Não é do nada que se morre. O boy mora na periferia, é preto e pobre. Morreu! O boy usa aba reta, bermuda folgada e a camisa também. Foi assassinado! O boy tem 16 anos, estuda, quer se divertir! O boy é um jovem. Começou a ver as contradições que o rodeavam, começou a ir aos atos, queria passe livre como qualquer outro que não tem como andar pela cidade livremente. O boy tornou-se mais um na estatística que diariamente cresce.
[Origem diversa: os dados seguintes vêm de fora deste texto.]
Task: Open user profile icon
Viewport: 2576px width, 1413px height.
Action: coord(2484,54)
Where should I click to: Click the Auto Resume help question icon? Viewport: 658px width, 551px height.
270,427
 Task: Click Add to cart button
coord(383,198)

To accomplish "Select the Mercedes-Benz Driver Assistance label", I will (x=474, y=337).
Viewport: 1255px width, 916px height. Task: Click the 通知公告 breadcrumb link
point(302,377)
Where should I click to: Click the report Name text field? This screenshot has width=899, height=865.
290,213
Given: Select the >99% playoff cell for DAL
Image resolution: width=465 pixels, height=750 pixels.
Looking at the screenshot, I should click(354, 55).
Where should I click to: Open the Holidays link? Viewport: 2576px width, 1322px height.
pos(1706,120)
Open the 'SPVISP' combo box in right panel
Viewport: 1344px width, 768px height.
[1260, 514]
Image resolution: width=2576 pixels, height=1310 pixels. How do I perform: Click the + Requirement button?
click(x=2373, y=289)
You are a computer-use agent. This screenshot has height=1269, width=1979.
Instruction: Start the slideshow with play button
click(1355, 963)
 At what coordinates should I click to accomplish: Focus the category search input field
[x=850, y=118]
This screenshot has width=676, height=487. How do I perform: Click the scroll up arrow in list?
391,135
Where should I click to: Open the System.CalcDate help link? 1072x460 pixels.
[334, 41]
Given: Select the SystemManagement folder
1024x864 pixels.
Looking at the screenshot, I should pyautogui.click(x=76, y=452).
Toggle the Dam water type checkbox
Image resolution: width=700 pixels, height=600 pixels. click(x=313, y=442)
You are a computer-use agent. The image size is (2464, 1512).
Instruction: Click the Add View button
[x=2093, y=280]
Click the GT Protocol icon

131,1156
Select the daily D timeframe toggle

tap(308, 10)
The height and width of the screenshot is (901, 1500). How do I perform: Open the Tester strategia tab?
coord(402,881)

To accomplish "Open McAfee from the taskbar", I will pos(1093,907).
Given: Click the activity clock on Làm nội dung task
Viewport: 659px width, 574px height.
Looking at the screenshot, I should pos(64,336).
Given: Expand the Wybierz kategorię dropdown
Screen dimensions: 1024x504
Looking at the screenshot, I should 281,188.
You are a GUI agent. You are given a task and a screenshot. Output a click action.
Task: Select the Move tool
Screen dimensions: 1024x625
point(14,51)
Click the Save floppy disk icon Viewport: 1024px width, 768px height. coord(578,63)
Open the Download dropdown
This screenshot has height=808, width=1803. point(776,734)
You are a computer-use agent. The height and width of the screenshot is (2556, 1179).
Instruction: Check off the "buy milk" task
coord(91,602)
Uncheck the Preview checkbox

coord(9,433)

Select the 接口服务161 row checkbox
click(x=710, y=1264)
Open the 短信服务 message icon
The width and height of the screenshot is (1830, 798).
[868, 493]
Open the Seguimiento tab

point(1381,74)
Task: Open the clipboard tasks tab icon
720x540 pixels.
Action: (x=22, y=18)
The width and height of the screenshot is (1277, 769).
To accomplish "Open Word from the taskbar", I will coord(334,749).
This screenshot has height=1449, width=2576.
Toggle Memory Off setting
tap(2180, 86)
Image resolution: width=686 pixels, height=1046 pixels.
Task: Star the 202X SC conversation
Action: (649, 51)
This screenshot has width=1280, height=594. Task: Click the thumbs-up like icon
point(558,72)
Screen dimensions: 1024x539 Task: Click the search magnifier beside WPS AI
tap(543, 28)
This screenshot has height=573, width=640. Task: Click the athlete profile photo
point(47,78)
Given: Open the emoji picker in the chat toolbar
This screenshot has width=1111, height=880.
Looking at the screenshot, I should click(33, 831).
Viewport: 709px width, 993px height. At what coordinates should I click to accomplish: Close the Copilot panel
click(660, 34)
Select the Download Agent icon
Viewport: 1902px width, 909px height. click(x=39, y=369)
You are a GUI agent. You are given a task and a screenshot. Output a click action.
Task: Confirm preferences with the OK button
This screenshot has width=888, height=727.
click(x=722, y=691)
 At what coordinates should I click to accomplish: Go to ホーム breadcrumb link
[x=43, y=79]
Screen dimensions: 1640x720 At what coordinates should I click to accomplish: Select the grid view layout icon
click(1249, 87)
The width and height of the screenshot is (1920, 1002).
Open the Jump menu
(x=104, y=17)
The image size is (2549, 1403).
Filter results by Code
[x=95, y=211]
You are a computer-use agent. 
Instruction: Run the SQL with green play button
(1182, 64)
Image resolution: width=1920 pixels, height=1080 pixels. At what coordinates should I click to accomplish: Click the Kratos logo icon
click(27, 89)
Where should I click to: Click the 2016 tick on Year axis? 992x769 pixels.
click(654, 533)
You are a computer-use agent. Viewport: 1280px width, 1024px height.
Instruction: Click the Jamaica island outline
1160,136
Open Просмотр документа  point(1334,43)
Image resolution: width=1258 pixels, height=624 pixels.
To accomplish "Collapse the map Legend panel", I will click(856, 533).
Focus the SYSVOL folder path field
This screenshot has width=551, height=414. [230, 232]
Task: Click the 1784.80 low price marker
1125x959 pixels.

A cada 10 minutos um jovem é morto no Brasil, em sua maioria, negros e pobres. Até quando vamos ver sonhos roubados? Sonhos pisoteados? Jovens torturados? Era Pablo ou era Douglas? Era Douglas ou era Pablo? A diferença no instrumento que os mataram, não os tiraram a única certeza: Assim como Douglas, Plablo sem saber o porquê, morreu.
Aaah, mas ele era da Zona Norte de Natal, era preto e era pobre, não bastava 16 anos de uma vida violada, violentada, Pablo-Douglas, Douglas-Pablo precisava morrer.  Para eles, quando a morte chega não faz diferença às tantas “faltas” que suas vidas tinham: o acesso à melhor escola para passar no ENEM, cultura gratuita, sim! Gratuita para não ter que escolher entre pagar a entrada da festa ou pagar a passagem. Pagar a passagem? Mas e ônibus? Aahh, fica na rua até o sol raiar a esperar o primeiro ônibus passar.
 Pablo morreu de morte matada. Quem o matou? Mais uma vez na vida para Pablo lhe faltou  resposta. O jovem da periferia morreu de tantas faltas, falta de política pública! Aos Pablos e Douglas do Brasil muitas respostas lhe faltaram. Assim, à eles muitas respostas são dívidas, dívidas que foram vidas. Quem vai pagar? O Estado que deve é o mesmo que criminaliza, é o mesmo que mata, mata de tanta falta.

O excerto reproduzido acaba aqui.